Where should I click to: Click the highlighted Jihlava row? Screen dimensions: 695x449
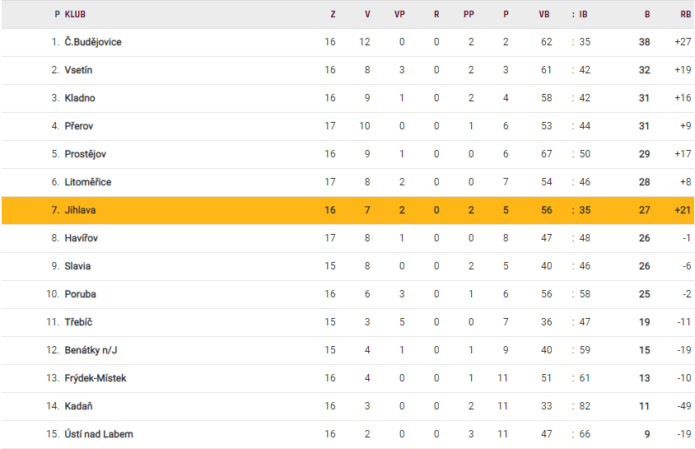(348, 210)
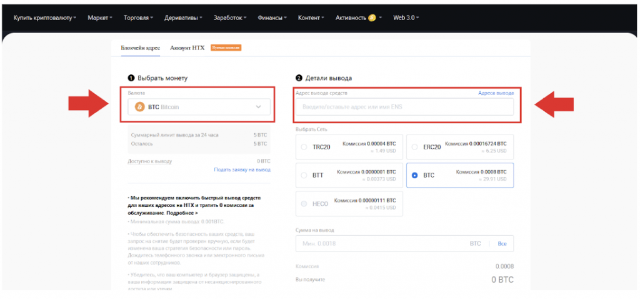Click the orange Bitcoin coin icon

coord(139,107)
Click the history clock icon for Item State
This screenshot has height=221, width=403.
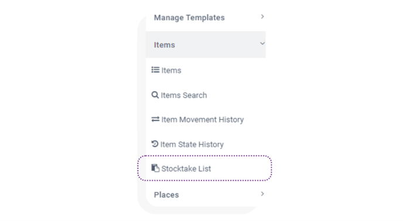(x=155, y=144)
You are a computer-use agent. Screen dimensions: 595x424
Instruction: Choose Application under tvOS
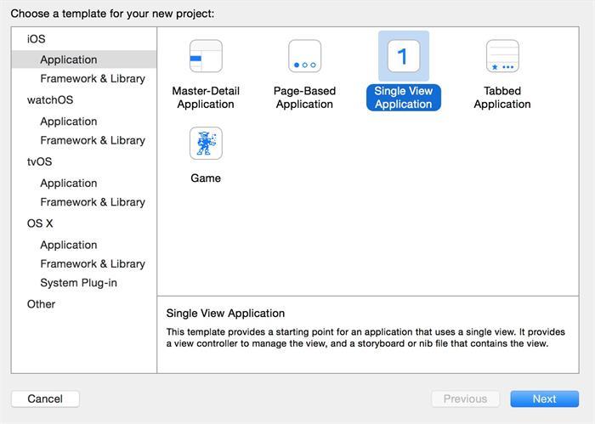[69, 184]
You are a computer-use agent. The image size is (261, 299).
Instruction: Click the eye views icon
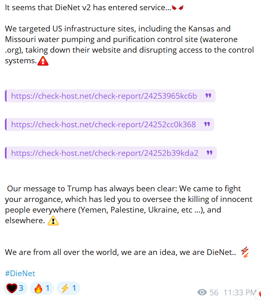[202, 292]
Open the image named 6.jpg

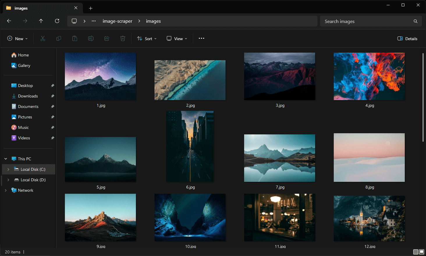click(x=190, y=146)
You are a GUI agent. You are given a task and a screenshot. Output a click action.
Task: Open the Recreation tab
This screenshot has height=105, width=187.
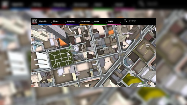click(x=85, y=21)
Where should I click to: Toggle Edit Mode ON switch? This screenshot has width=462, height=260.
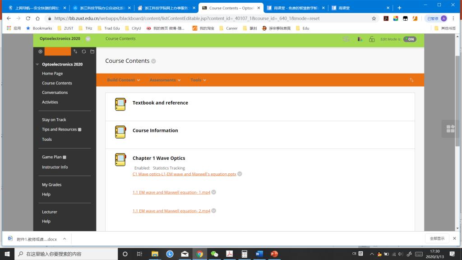click(x=410, y=39)
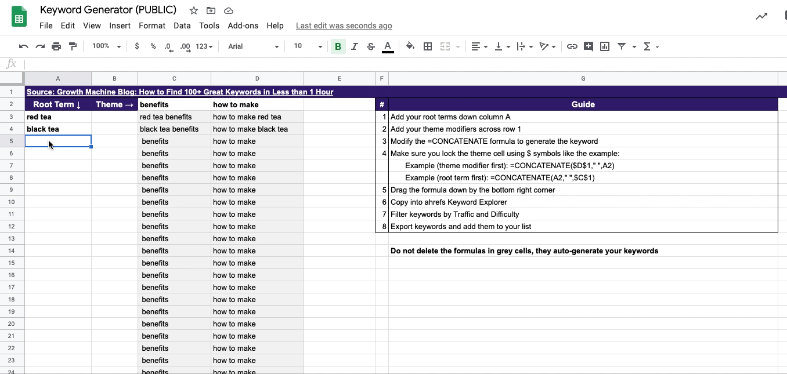Image resolution: width=787 pixels, height=374 pixels.
Task: Toggle bold formatting in the toolbar
Action: click(x=338, y=46)
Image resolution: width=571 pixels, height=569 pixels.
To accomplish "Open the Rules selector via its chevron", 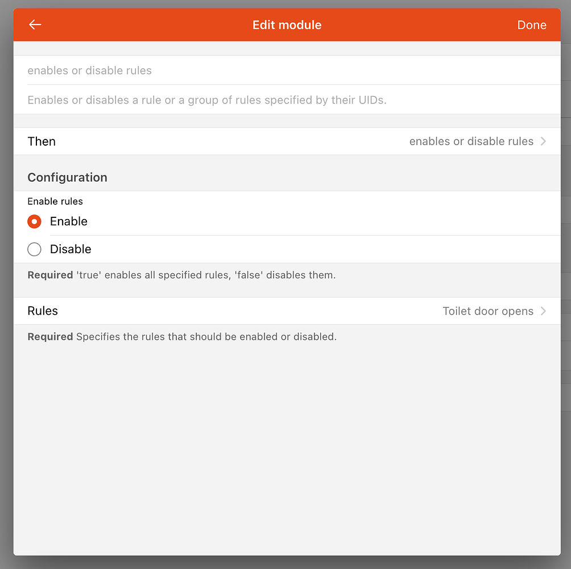I will coord(544,311).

==================================================

Problem details. Please report how many lines of the entries above include "agent". Only the number is wanted.

Exercise response. 3